|AIDS Education Through Imams: A Spiritually Motivated Community Effort in Uganda (UNAIDS, 1998, 35 p.)|
There is an important link between a womans ability to make choices about her life and her susceptibility to HIV infection. Women participating in IMAUs AIDS education projects say that they have learned self-respect and this helps them avoid high-risk behaviour. They also say that having their own source of income has made it easier to stand up for themselves, in the face of an unfaithful husband.
It is a custom in many Muslim homes, particularly in the villages, that women are not supposed to work outside the home. IMAUs focus on educating women and encouraging their Income-Generating Activities met initial resistance. As time passed, more conservative community members saw that progress for women meant progress for everybody.
IMAU involves women at every level of its AIDS education activities. The Imam is required to have a female as well as a male assistant, and Family AIDS Workers (FAWs) are comprised of equal numbers of men and women.
Project staff agree that it is the women volunteers who are the most interested and effective participants. Female FAWs find that women in their communities are willing to confide in them important issues regarding HIV/AIDS that they would never raise with their husband or the Imam.
Female FAWs also play a critical role in reaching out to and educating teenage girls, who in Uganda are considerably more likely to be infected with HIV than boys their own age. (The numbers balance out between the sexes as they grow older.)
Encouraging the formation of womens groups and offering incentives for IGAs is at the heart of IMAUs efforts to empower local women. Many women say that their IGAs keep them from looking outside their marriages for other partners to contribute to expenses, such as school fees. They also say that if they are financially dependent on their husbands, they fear standing up to him because he may throw them out, leaving them destitute. This is one reason why women who suspect that their husbands have been unfaithful do not refuse his advances or insist he wear a condom.

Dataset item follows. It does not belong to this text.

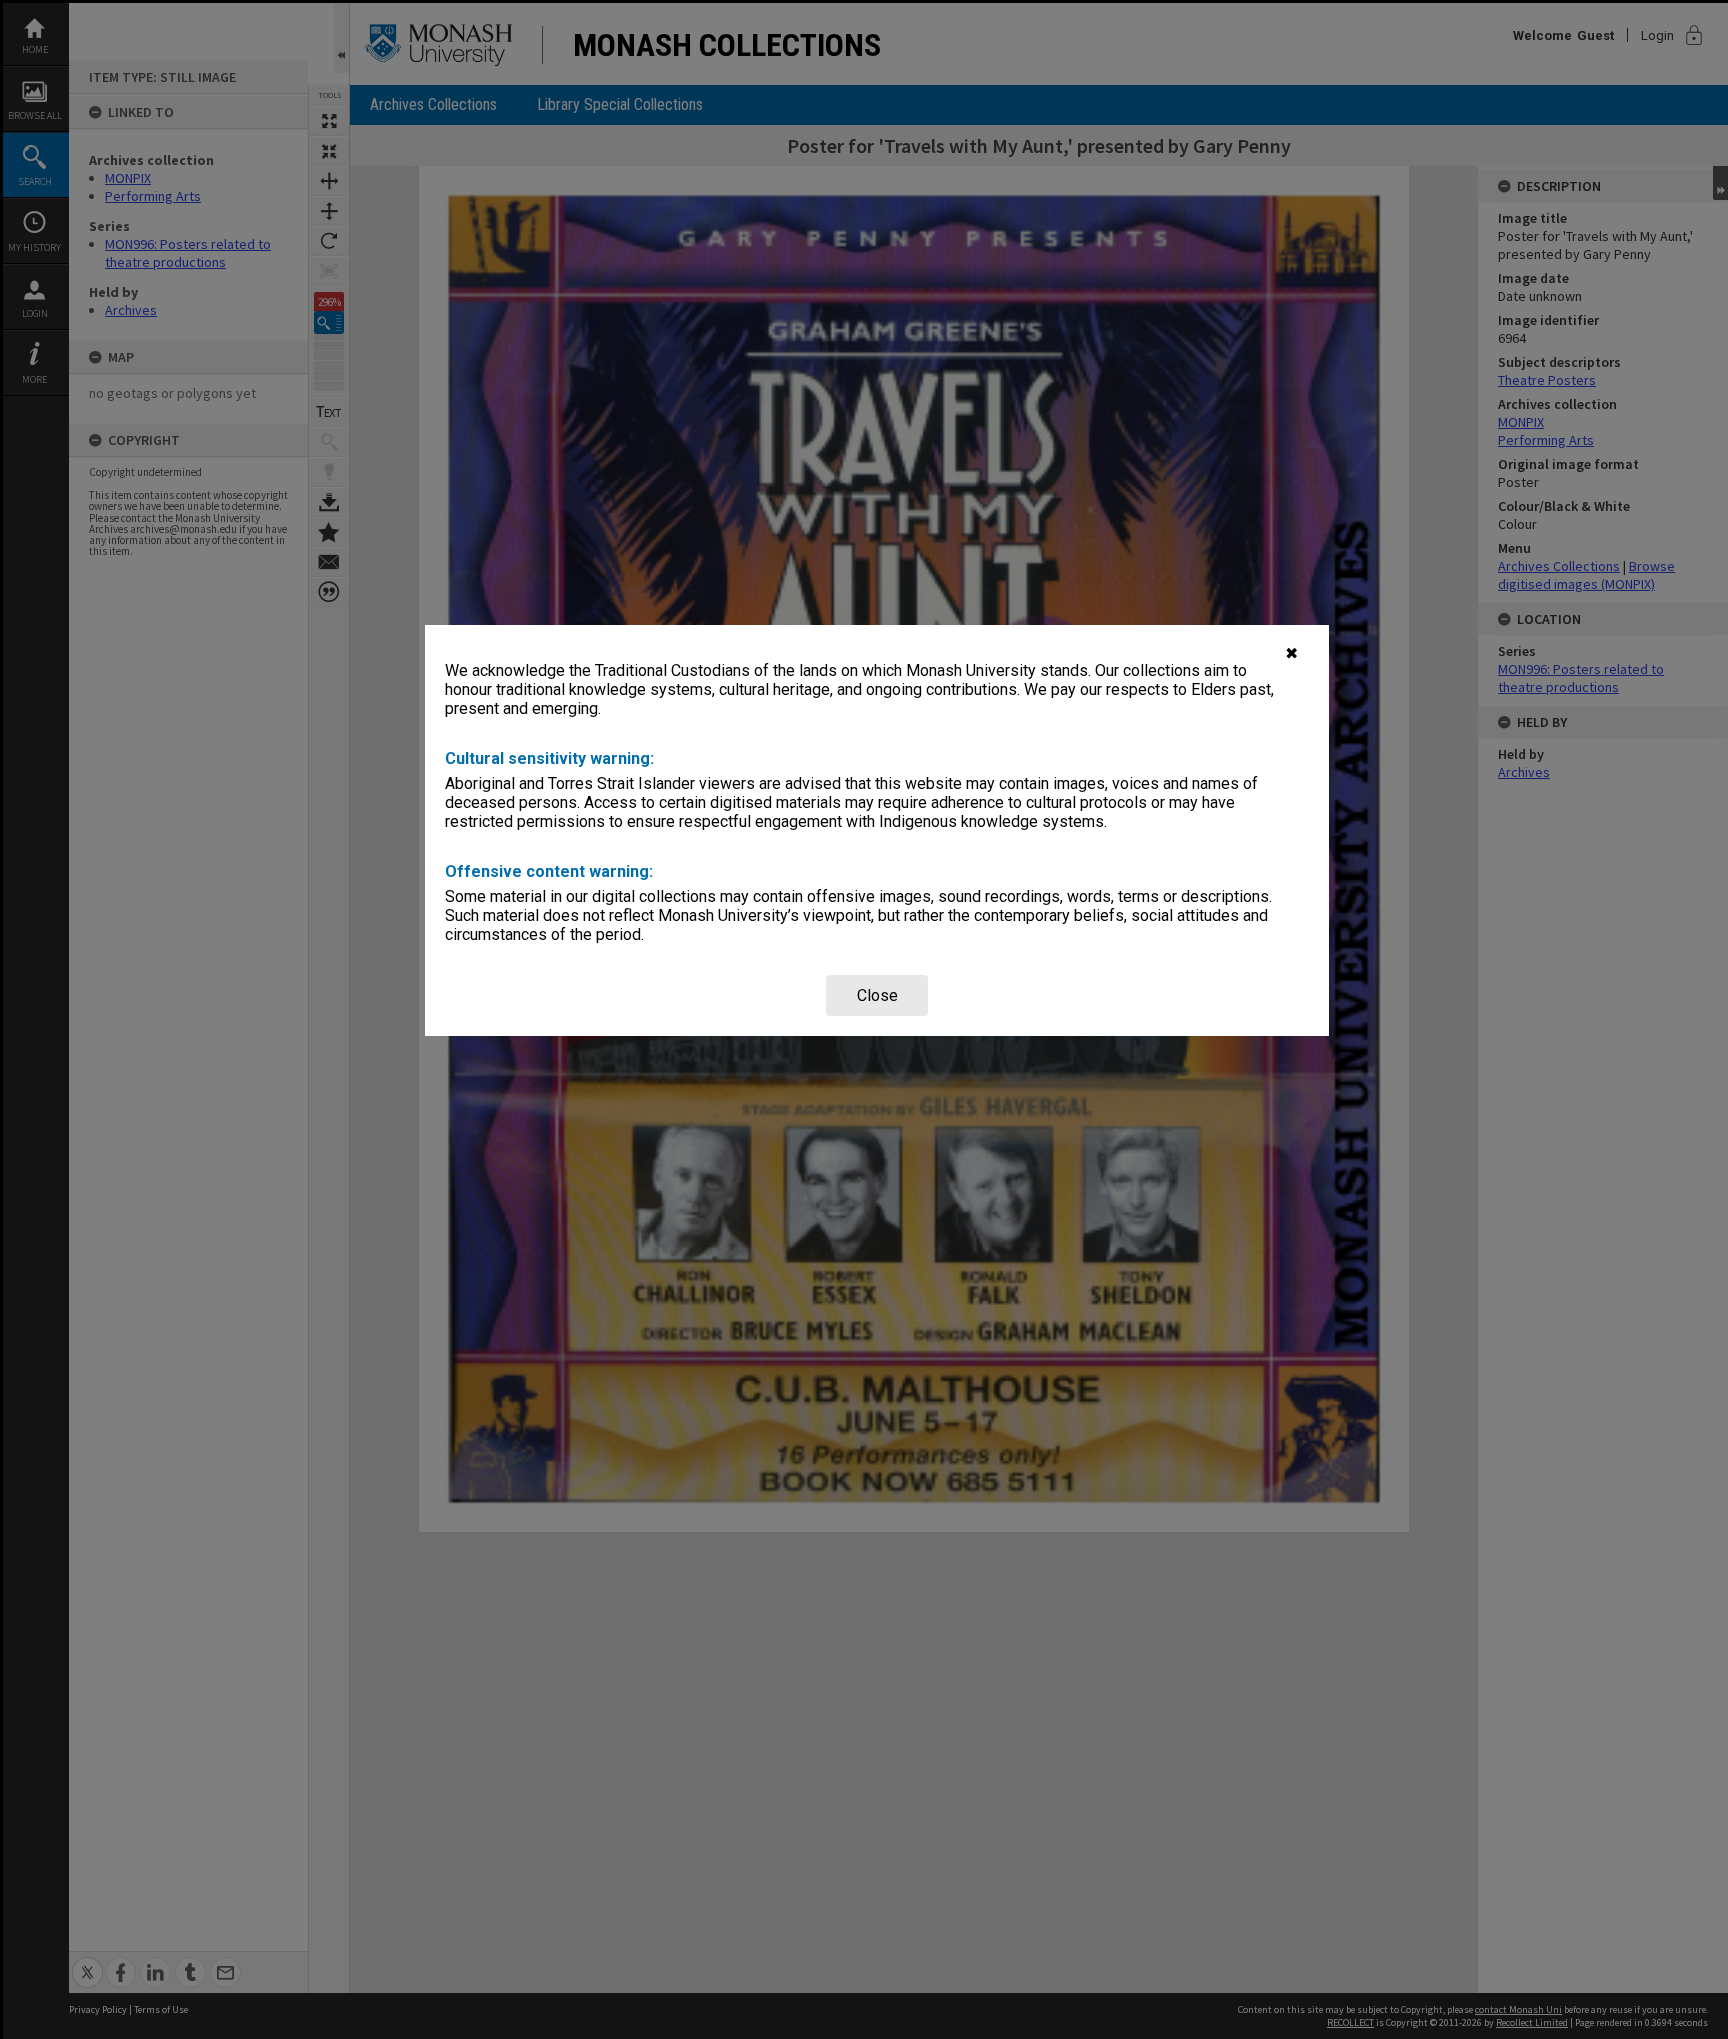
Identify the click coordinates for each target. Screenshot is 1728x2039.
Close (877, 995)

I am my husbands fourth wife. We have been married for 21 years and have 6 children.
AIDS is a big problem in our community. I have seen both men and women suffering. I became active in fighting this disease when IMAU came and heard that there was an educated woman hiding some-where in the village.
First I was trained as a Family AIDS Worker, then I was nominated to become an Assistant County Khadi for the project. Now I am a Supervisor.
I do very many things. I move from house-to-house and teach people in the villages - men, women, and children - about how AIDS is spread.
Our people are happy to learn because they think Muslim knowledge on HIV is lagging behind other religious groups.
The most rewarding part is seeing the women in our community coming together to address the problem. Previously, we were always at home. Now we form womens groups, making mats, growing vegetables, breaking rocks, laying bricks, and making stoves for extra income.
Being together we develop self-respect and a measure of financial independence, which helps protect our families from HIV infection.
I have eight children. My husband is a retired police officer.
I was the first Muslim woman to have a stall at our local market. This was in 1996. People disapproved, but in time they got used to it. Now there are five Muslim women selling at the market.
In the beginning, my husband did not support the idea. But he listened to IMAUs teachings and thought it would be a good idea for me to contribute to our familys income. My earnings from the market pay school fees and buy things for our home.
I feel strong now and when people see me pass they talk about me with respect.
My wife told me she wanted to open a stall at the market. I thought about it for three days then agreed it was agood idea.
Some people became my enemies. They thought this would be my downfall. Others envied me. As time passed, everyone could see the benefit.
We wake early in the morning and do the gardening together. People thought the garden would grow bushy, but it hasnt.
Things are changing. It is high time we changed too. We dont have to do what our ancestors did. A husband and wife can both work together to support the family. We can share the burden.
If women have their own income they are more likely to buy the things that they admire with their own money. They are less likely to go outside their marriage looking for someone else to provide the things they admire.